▽

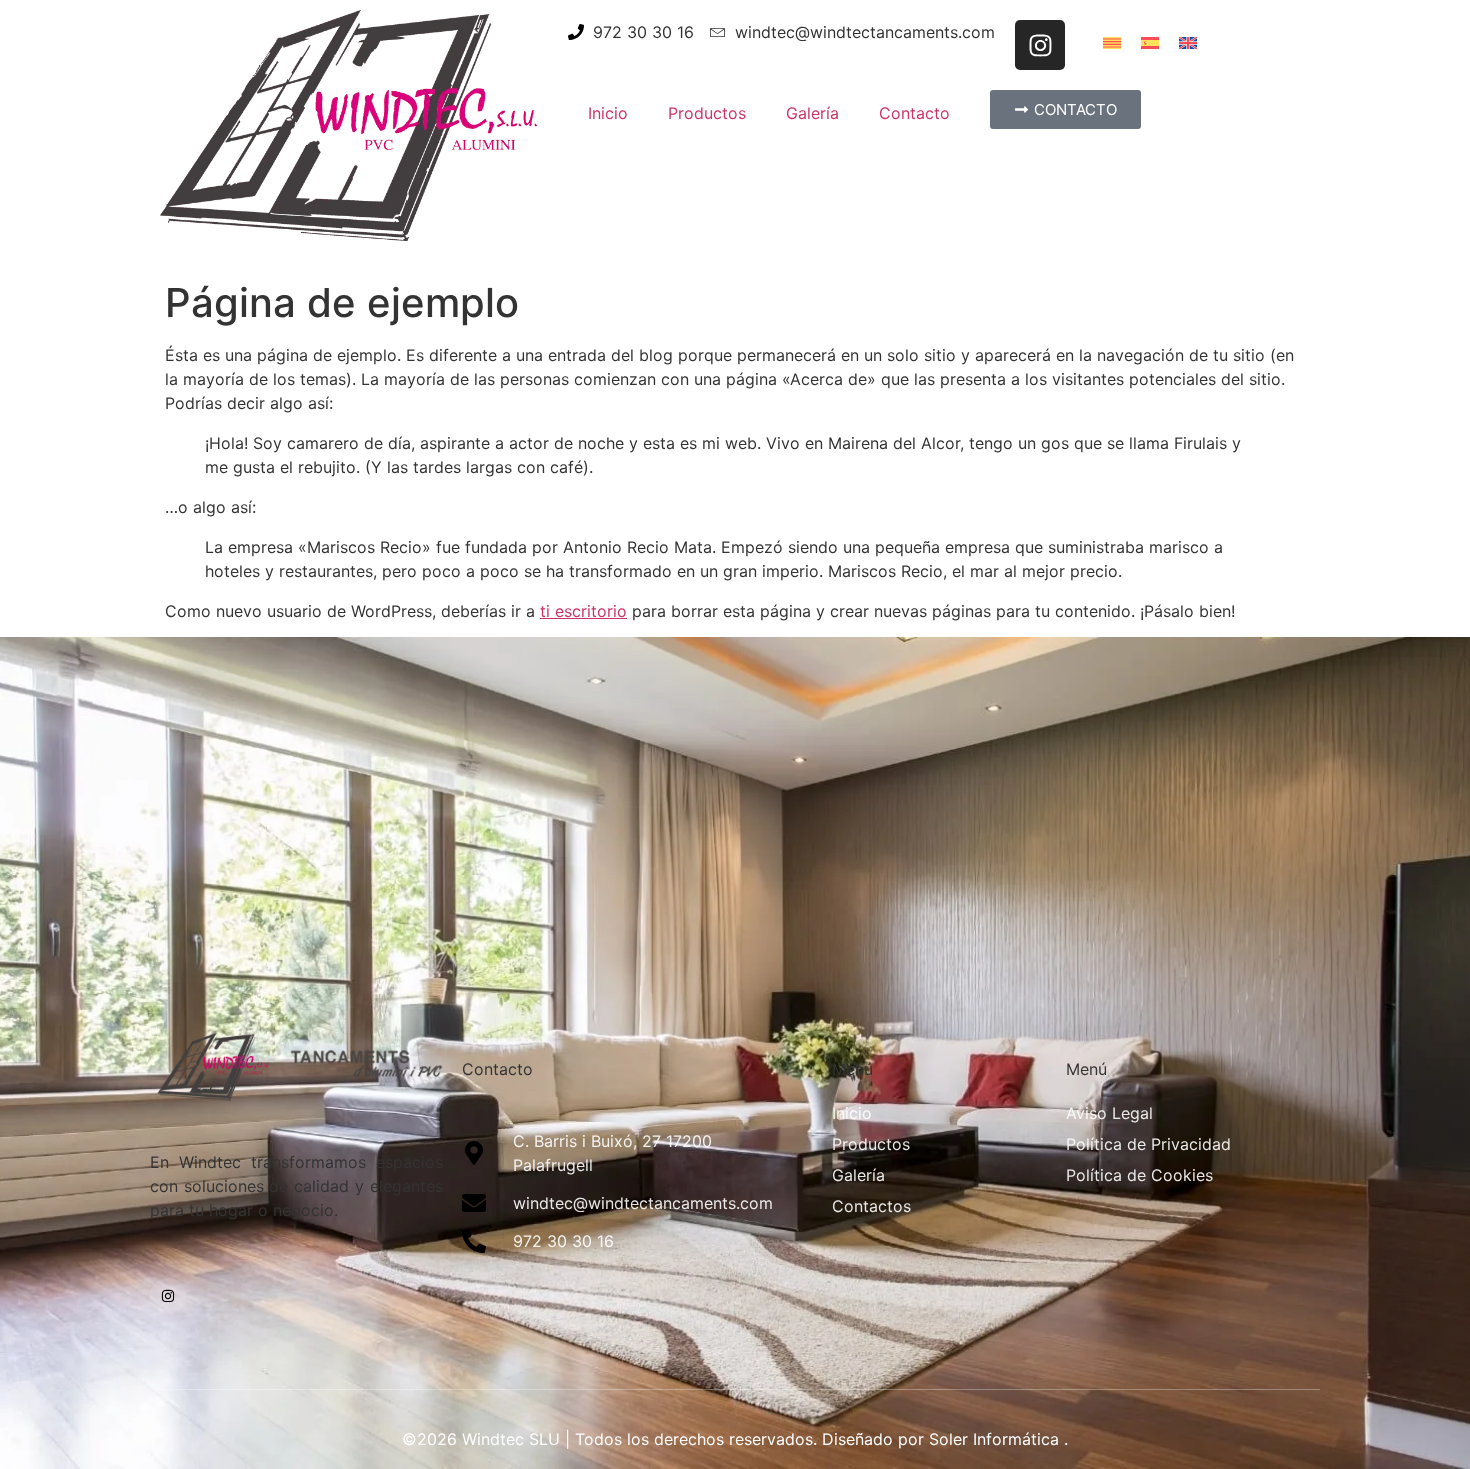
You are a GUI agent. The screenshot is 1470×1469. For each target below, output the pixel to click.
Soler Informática (994, 1439)
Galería (812, 113)
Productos (707, 113)
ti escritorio (583, 611)
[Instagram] (1040, 45)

△

- Aim of the task -
Your copy of the records must be exact and must contain no pictures.

- Answer box -
You are a GUI agent. The screenshot is 1470×1469. For each target below, output the pixel to click.
Soler Informática (994, 1439)
Galería (812, 113)
Productos (707, 113)
ti escritorio (583, 611)
[Instagram] (1040, 45)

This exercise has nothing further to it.